GIVEN INSTRUCTION 1 - In the text on probabilistic proofs, how much can reasonably selected values scale the network without compromising security?
GIVEN INSTRUCTION 2 - From the text on probabilistic proofs, reproduce the passage starting with "Probabilistic Proofs (Shannon)" and going on through "a specific threshold.".

EXTRACT TO READ -
▬▬▬▬▬▬▬▬▬▬

Probabilistic Proofs (Shannon)

Abstract

This document describes the mechanism of Probabilistic Proofs, which is what allows Pocket Network to scale verifiable relay throughput to match an arbitrarily large demand. Precisely, it allows an unlimited number of sessions which pair (Applications and Suppliers for a given Service) by requiring the creation of a single on-chain Claim for each such session, but only probabilistically requiring an on-chain proof if its total reward amount is below a specific threshold.

External stakeholders (i.e. DAO/Foundation) need to be involved in adjusting the ProofRequirementThreshold by statistically analyzing onchain data, along with selecting an appropriate ProofRequestProbability that balances scalability and security. In turn, these values are used to derive on-chain reward and penalty amounts for honest and dishonest Suppliers, respectively. The penalty amount is then used to derive SupplierMinStake. Reasonably selected values can be chosen to easily scale the network by 100x without compromising security.

▬▬▬▬▬▬▬▬▬▬

INFORMATION SUPPLIED -
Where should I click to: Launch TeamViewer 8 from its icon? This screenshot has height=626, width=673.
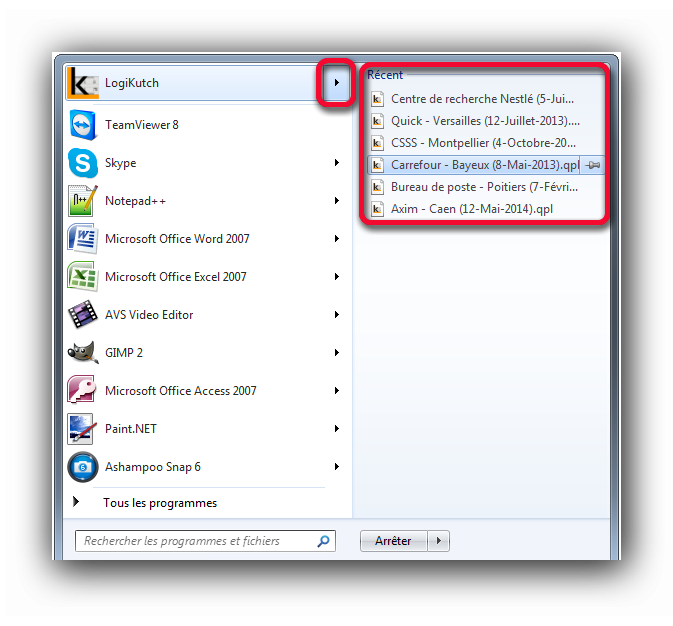[82, 125]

▬▬▬▬▬▬▬▬▬▬

FINAL RESULT 1 - By 100x.

FINAL RESULT 2 -
Probabilistic Proofs (Shannon)

Abstract

This document describes the mechanism of Probabilistic Proofs, which is what allows Pocket Network to scale verifiable relay throughput to match an arbitrarily large demand. Precisely, it allows an unlimited number of sessions which pair (Applications and Suppliers for a given Service) by requiring the creation of a single on-chain Claim for each such session, but only probabilistically requiring an on-chain proof if its total reward amount is below a specific threshold.